Directive :: Reproduce the records below, swapping each occurrence of "sidebar" for "side panel" and keeping everything else the same.

Word and element locating records

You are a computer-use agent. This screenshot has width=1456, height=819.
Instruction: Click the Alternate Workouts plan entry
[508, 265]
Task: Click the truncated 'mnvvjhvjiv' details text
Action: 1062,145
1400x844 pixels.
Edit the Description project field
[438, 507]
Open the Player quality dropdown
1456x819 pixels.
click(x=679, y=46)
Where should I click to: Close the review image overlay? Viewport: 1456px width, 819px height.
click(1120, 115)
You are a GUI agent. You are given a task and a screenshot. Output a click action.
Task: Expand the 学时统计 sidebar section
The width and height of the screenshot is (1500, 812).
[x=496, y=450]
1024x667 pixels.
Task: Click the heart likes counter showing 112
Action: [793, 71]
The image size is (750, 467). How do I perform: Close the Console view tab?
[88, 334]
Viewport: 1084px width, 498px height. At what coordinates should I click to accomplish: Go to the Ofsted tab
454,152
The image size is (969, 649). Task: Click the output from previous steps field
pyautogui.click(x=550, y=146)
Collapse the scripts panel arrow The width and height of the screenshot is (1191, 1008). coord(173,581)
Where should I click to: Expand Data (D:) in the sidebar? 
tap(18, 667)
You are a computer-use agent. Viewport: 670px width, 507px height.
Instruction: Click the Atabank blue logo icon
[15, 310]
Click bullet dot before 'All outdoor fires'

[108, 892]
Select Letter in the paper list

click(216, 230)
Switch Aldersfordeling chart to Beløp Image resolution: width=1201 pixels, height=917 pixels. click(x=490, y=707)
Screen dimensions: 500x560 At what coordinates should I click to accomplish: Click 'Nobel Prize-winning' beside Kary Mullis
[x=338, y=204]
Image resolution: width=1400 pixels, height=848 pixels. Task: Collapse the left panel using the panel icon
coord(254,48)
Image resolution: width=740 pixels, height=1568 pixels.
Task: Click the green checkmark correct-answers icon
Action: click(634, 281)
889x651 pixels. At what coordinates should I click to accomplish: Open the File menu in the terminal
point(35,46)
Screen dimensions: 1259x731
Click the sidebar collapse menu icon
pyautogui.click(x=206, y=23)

Output for this task ::
You are a computer-use agent. This screenshot has width=1456, height=819.
Instruction: Click the Alternate Workouts plan entry
[508, 265]
Task: Click the truncated 'mnvvjhvjiv' details text
Action: 1062,145
1400x844 pixels.
Edit the Description project field
[438, 507]
Open the Player quality dropdown
1456x819 pixels.
click(x=679, y=46)
Where should I click to: Close the review image overlay? Viewport: 1456px width, 819px height.
click(1120, 115)
You are a GUI agent. You are given a task and a screenshot. Output a click action.
Task: Expand the 学时统计 side panel section
The width and height of the screenshot is (1500, 812).
[x=496, y=450]
1024x667 pixels.
Task: Click the heart likes counter showing 112
Action: [793, 71]
The image size is (750, 467). How do I perform: Close the Console view tab?
[88, 334]
Viewport: 1084px width, 498px height. At what coordinates should I click to accomplish: Go to the Ofsted tab
454,152
The image size is (969, 649). Task: Click the output from previous steps field
pyautogui.click(x=550, y=146)
Collapse the scripts panel arrow The width and height of the screenshot is (1191, 1008). coord(173,581)
Where should I click to: Expand Data (D:) in the side panel? 
tap(18, 667)
You are a computer-use agent. Viewport: 670px width, 507px height.
Instruction: Click the Atabank blue logo icon
[15, 310]
Click bullet dot before 'All outdoor fires'

[108, 892]
Select Letter in the paper list

click(216, 230)
Switch Aldersfordeling chart to Beløp Image resolution: width=1201 pixels, height=917 pixels. click(x=490, y=707)
Screen dimensions: 500x560 At what coordinates should I click to accomplish: Click 'Nobel Prize-winning' beside Kary Mullis
[x=338, y=204]
Image resolution: width=1400 pixels, height=848 pixels. Task: Collapse the left panel using the panel icon
coord(254,48)
Image resolution: width=740 pixels, height=1568 pixels.
Task: Click the green checkmark correct-answers icon
Action: click(634, 281)
889x651 pixels. At what coordinates should I click to accomplish: Open the File menu in the terminal
point(35,46)
Screen dimensions: 1259x731
Click the side panel collapse menu icon
pyautogui.click(x=206, y=23)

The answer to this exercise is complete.